> Task goal:
Put the listing lines into a Markdown table with columns Row and Line, one row per line and no blank lines. Begin at the line that has "The width and" and stop after the line that has "(x=70, y=38)".

> Records to use:
## begin

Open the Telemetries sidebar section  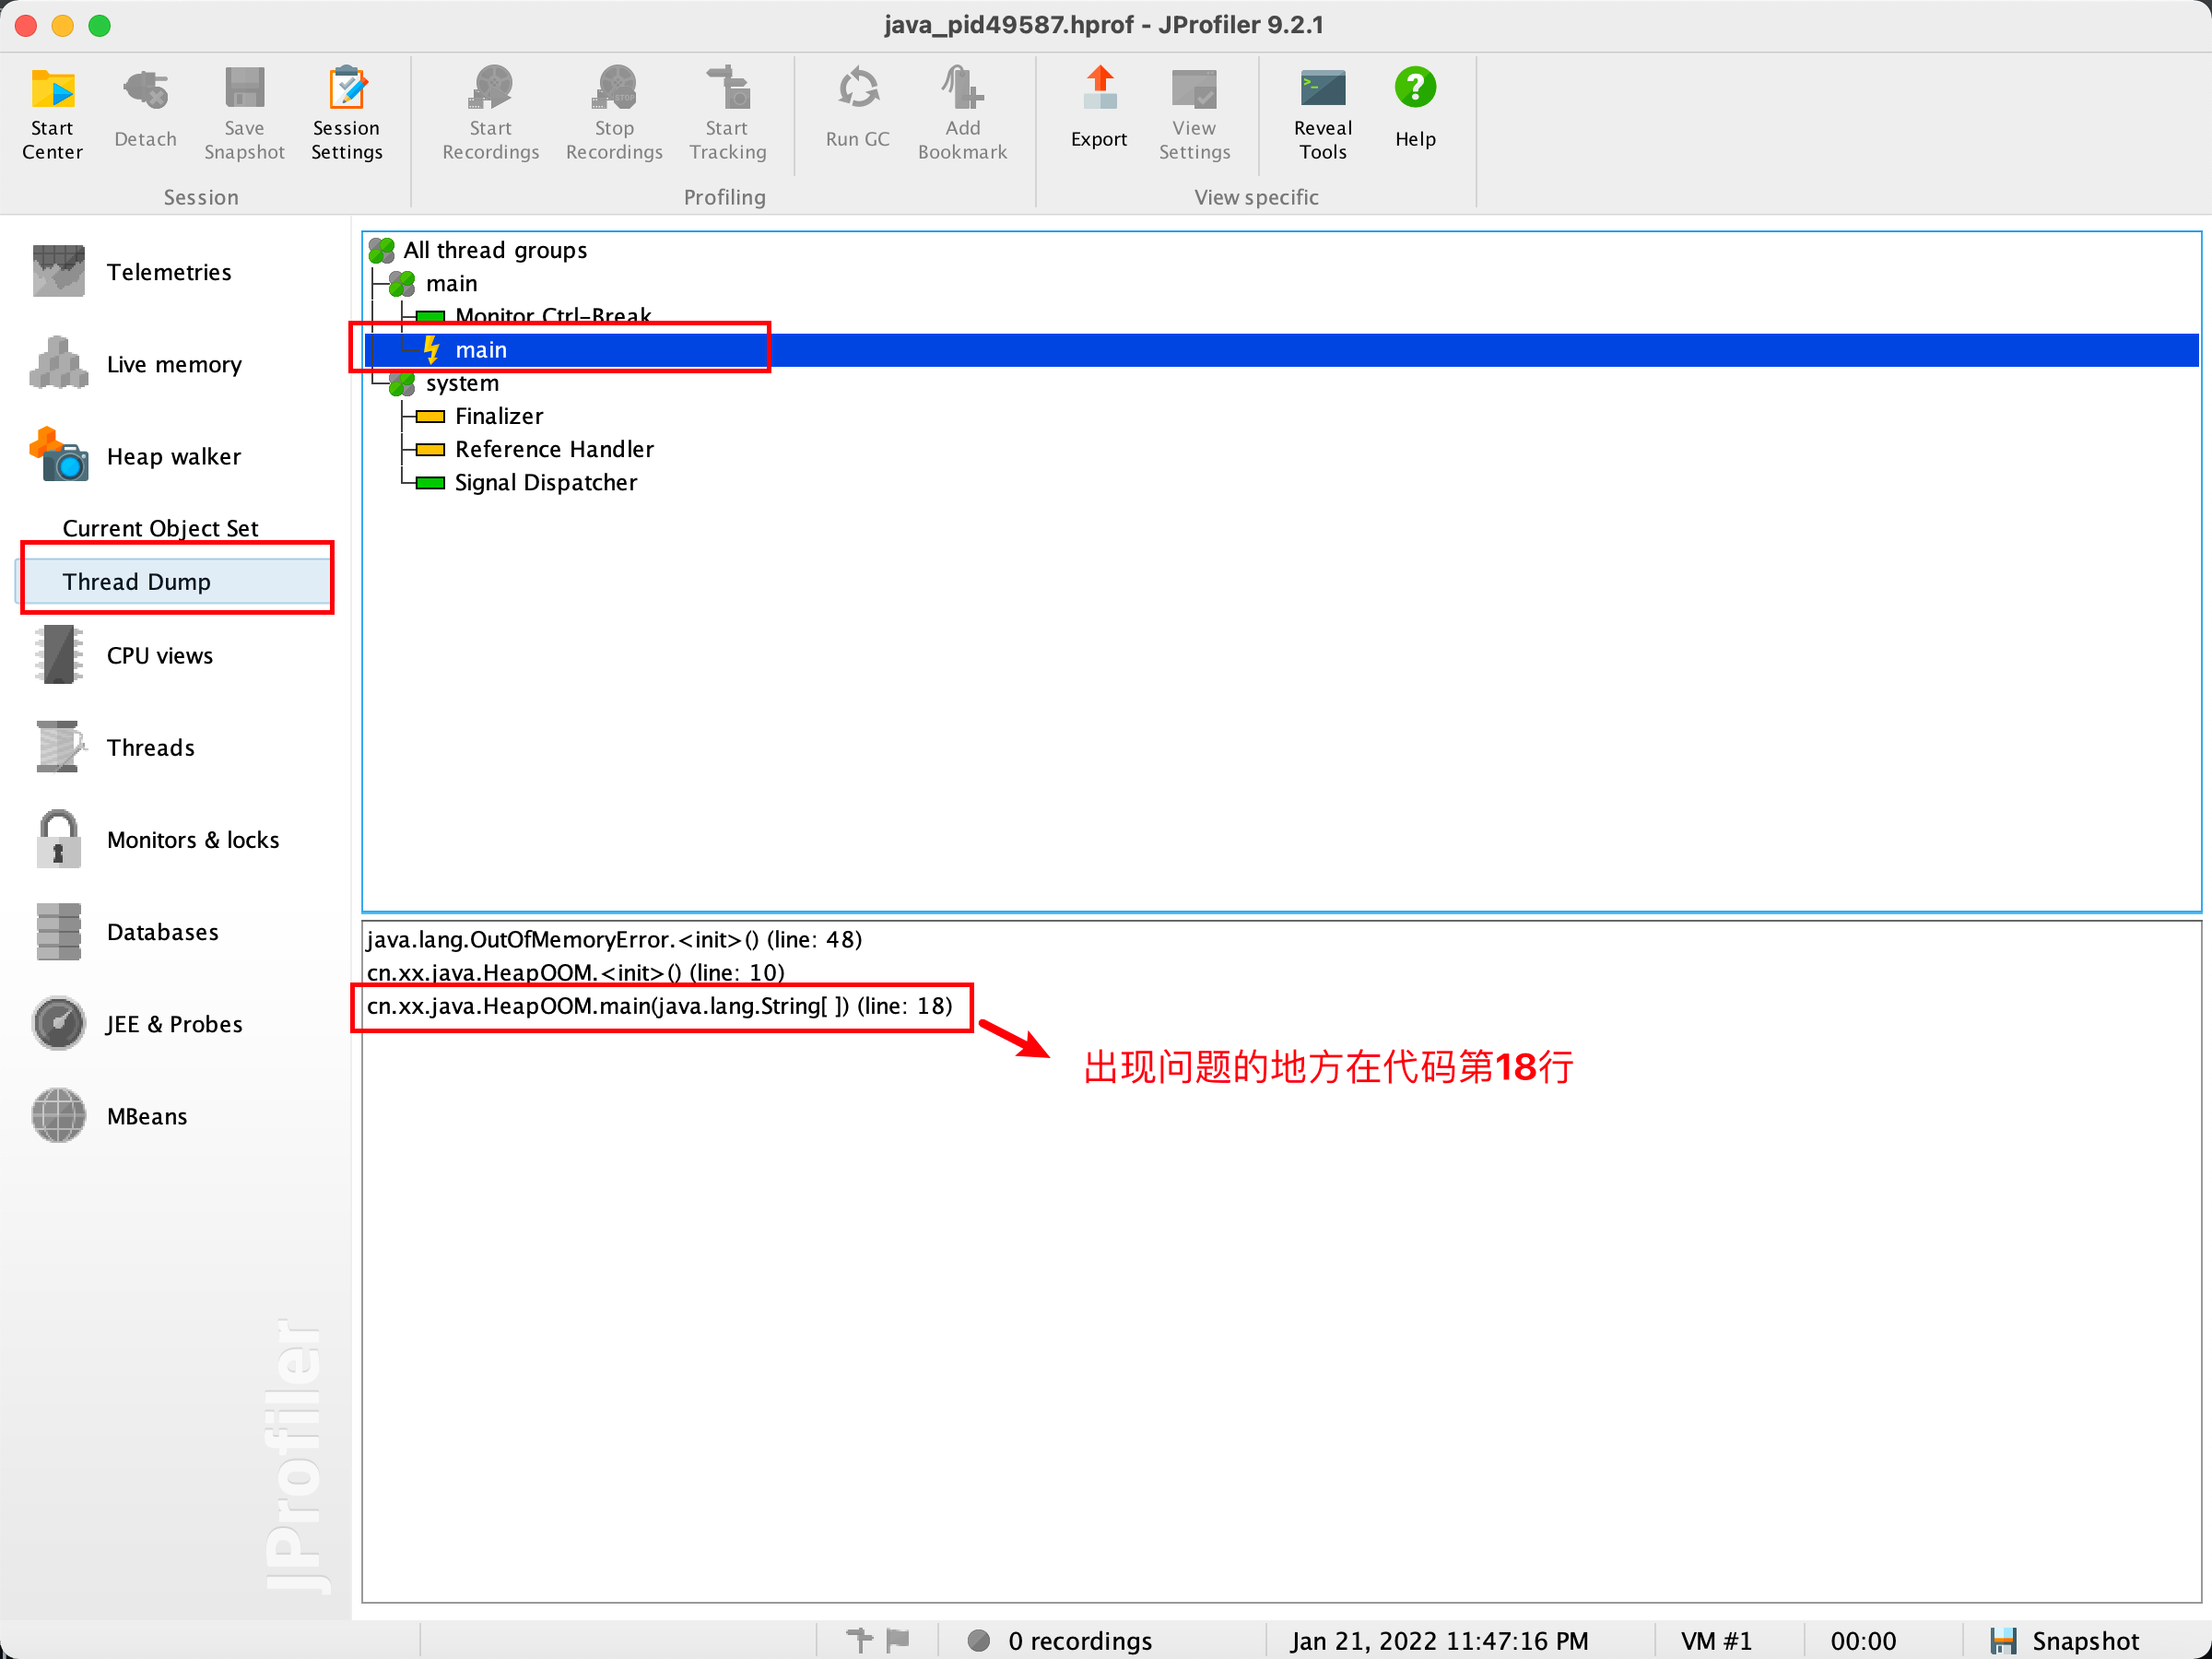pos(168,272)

## end
## begin

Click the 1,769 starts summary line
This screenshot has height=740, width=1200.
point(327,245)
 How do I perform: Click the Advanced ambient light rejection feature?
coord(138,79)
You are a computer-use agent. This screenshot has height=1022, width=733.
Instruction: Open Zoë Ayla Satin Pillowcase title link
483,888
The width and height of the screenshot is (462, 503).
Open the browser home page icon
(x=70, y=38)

## end
## begin

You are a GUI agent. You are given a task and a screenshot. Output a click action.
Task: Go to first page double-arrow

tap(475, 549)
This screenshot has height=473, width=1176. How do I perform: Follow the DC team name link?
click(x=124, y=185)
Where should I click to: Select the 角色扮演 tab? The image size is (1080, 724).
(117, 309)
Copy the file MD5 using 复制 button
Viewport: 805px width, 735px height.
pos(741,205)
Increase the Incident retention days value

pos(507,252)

## end

> Task result:
| Row | Line |
|---|---|
| 1 | The width and height of the screenshot is (462, 503). |
| 2 | Open the browser home page icon |
| 3 | (x=70, y=38) |